How many lines below contain the word "agent"? Reply solely with the number.

Exercise inputs

● ● ● ● ● ● ●

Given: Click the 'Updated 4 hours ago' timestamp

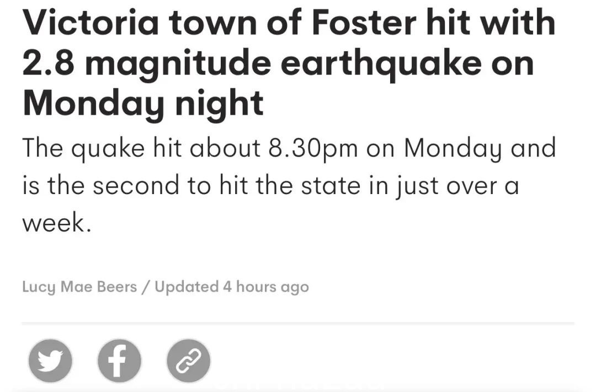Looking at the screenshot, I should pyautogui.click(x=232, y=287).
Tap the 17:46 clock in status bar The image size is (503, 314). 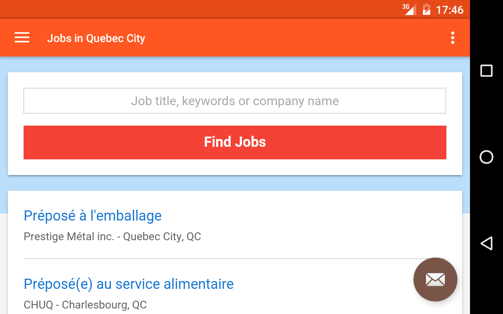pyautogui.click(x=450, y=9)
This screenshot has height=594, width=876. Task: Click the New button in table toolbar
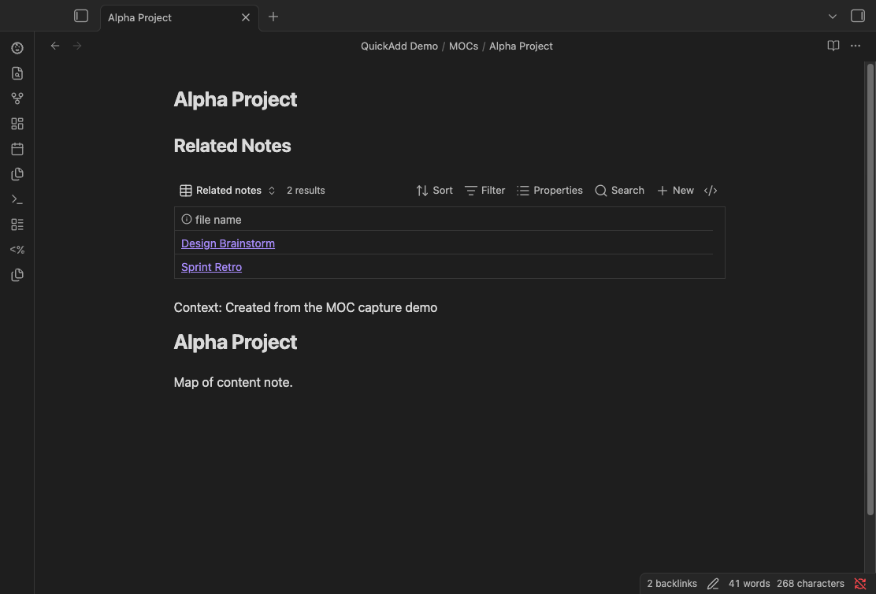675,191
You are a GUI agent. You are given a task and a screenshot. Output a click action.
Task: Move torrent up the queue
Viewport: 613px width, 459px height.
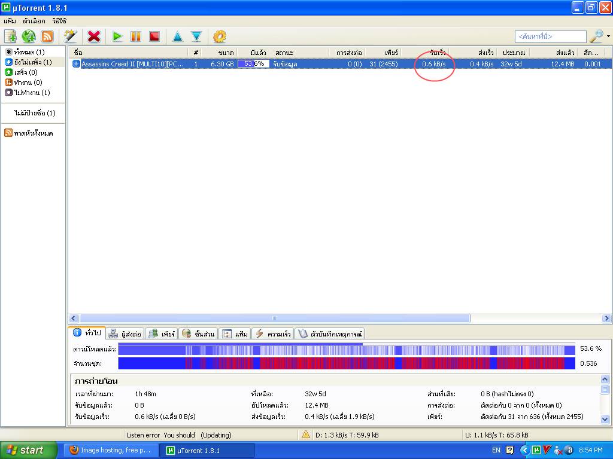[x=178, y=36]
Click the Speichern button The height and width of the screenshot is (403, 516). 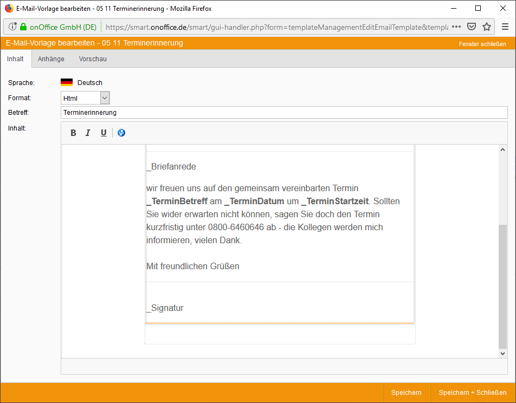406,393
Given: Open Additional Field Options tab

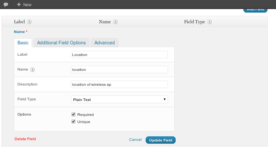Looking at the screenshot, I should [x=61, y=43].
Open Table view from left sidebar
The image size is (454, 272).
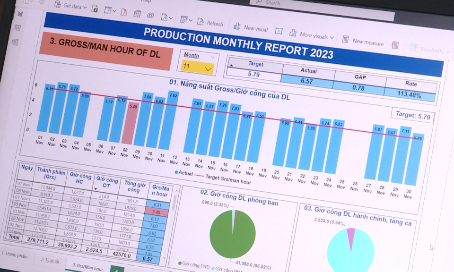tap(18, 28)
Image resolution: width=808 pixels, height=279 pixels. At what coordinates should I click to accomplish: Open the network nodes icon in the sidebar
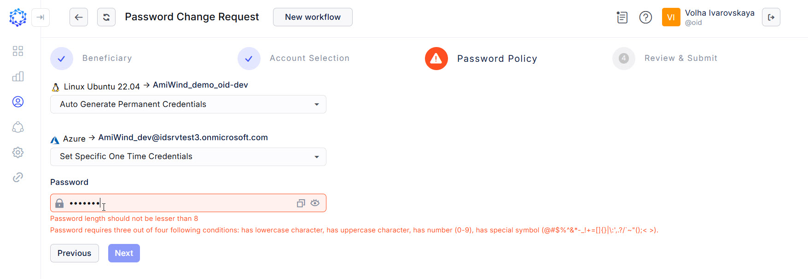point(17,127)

● ● ● ● ● ● ●

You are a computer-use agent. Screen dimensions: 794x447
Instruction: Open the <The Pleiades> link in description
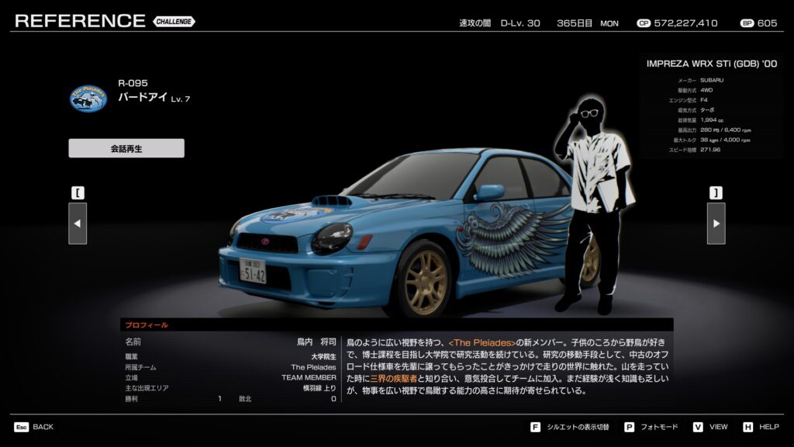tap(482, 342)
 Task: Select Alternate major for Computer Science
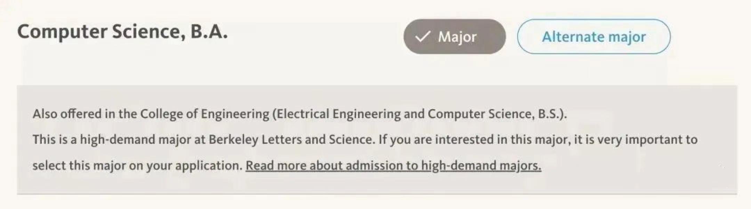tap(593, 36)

● ● ● ● ● ● ●

Exercise output
2